As Good As It Gets – 4 stars
Jack Nicholson and Helen Hunt won Oscars in this James L. Brooks comedy about a cantankerous romance writer with OCD (Nicholson) and a worn-out, single mother waitress (Hunt) who meticulously serves him at the only Manhattan diner at which he will eat. Nicholson is a holy terror, complaining “there are Jews at my table” when it is occupied. At home, he is no better, throwing the dog of his gay artist neighbor (Greg Kinnear, who won a best supporting actor Oscar) down the trash chute. But Nicholson is soon drawn into the world he loathes out of necessity. Hunt has to leave her job because of the health of her son, and Kinnear is beaten into a wheelchair by local thugs, which leaves Nicholson to take care of his dog. The man has to eat, and he bonds totally with the pooch, so soon, he is arranging for medical treatment for Hunt’s child and acting as support for Kinnear. In the process, he and Hunt begin a relationship that is halting at best.
This picture can be riotously funny, and Nicholson gets all the good lines, including my favorite.
If I have a problem with the movie, it is Hunt’s character. Her harried waitress is overbearing, self-pitying and often bullying, and her demand for control is every bit as off-putting as Nicholson’s knee-jerk rudeness and his fear of cracks on the sidewalk. Yet Brooks denies us any judgment of her – she is presented as plagued, but somehow noble. Mind you, Hunt’s performance is excellent, but her character is unpleasant without the benefit of making me laugh, and my teeth are always set on edge during her scenes.

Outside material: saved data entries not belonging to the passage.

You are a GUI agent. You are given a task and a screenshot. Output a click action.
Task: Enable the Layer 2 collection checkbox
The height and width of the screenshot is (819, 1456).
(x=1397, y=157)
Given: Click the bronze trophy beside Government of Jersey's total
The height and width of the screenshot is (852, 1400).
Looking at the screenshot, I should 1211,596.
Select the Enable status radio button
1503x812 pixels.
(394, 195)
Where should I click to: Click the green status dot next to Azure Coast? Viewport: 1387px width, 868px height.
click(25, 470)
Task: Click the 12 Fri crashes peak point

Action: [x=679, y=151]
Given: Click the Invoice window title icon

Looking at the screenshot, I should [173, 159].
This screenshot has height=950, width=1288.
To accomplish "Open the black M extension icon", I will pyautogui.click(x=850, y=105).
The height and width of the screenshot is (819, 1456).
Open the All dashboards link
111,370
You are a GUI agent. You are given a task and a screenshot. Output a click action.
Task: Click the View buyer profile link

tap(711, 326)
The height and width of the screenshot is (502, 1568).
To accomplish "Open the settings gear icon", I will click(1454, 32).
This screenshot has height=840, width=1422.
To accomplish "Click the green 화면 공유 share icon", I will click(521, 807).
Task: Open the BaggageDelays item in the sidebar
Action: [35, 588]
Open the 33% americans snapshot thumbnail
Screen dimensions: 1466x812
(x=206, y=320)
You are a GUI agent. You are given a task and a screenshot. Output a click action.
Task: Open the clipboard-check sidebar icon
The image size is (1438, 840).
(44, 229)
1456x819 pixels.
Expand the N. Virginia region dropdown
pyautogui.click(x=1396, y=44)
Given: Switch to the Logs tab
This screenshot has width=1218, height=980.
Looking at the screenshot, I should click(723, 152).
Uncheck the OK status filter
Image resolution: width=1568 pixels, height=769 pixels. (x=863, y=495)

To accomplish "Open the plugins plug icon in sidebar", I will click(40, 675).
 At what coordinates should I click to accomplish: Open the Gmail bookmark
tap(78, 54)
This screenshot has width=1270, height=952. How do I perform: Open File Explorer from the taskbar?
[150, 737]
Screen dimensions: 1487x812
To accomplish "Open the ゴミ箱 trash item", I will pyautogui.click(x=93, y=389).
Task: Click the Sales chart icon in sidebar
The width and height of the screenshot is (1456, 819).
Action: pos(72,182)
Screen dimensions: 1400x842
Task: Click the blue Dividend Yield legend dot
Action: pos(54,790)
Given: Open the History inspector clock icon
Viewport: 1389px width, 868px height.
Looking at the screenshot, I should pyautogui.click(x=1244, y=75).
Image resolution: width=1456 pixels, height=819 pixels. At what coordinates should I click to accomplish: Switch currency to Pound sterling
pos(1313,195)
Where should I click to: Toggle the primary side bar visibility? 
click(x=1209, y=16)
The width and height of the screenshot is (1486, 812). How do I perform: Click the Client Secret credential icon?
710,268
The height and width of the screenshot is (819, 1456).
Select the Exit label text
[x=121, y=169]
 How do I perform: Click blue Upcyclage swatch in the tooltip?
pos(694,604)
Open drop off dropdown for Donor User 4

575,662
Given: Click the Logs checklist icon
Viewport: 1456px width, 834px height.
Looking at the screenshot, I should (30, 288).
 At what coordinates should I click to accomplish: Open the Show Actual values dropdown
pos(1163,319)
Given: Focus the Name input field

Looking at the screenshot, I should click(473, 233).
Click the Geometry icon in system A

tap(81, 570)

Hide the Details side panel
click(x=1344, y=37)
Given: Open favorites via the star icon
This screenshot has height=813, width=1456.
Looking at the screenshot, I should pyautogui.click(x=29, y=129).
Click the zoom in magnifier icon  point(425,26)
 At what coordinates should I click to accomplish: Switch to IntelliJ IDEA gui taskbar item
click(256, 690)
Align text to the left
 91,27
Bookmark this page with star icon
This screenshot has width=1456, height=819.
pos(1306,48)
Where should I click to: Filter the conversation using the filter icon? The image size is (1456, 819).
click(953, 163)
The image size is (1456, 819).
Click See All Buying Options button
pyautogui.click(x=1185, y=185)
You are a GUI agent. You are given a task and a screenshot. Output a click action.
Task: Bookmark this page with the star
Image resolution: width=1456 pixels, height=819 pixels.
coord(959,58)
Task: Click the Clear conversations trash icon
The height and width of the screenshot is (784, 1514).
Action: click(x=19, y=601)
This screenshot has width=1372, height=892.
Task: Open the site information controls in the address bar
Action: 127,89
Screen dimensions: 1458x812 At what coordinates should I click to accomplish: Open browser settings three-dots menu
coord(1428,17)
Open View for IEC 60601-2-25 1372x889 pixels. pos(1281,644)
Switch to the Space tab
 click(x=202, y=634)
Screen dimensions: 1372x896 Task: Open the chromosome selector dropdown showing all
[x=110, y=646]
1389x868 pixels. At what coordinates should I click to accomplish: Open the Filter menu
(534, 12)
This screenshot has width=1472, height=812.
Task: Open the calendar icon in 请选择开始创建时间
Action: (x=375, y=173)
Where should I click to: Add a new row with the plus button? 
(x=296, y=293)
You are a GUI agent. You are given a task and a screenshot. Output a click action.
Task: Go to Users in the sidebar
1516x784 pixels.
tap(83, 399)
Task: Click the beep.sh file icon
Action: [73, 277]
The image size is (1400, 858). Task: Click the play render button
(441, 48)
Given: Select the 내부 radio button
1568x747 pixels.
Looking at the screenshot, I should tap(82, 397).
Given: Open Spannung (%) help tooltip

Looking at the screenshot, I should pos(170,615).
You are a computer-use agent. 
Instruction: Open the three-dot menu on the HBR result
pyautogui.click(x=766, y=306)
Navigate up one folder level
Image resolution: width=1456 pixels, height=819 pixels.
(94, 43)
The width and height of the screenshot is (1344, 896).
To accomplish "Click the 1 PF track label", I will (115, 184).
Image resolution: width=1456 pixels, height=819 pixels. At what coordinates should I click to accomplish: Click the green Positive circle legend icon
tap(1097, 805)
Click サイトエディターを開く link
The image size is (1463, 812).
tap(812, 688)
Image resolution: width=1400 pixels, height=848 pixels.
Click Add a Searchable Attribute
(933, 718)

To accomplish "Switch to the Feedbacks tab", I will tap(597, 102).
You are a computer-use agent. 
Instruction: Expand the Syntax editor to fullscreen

That’s probably my hang-up.
She should have been older, too. Odd trivia note: Jack Nicholson was older than Shirley Booth, playing Hunt’s mom.
I didn’t care for the movie, although it is funny and Kinnear really is excellent.
I agree, she should have been older. They tried to age her, but it really didn’t work, and so you have age AND mental issues as a hurdle. Too much.
It also just wasn’t meaningful. Who would believe they’d fall in love? More believable that Hunt and Kinnear would live together to split expenses.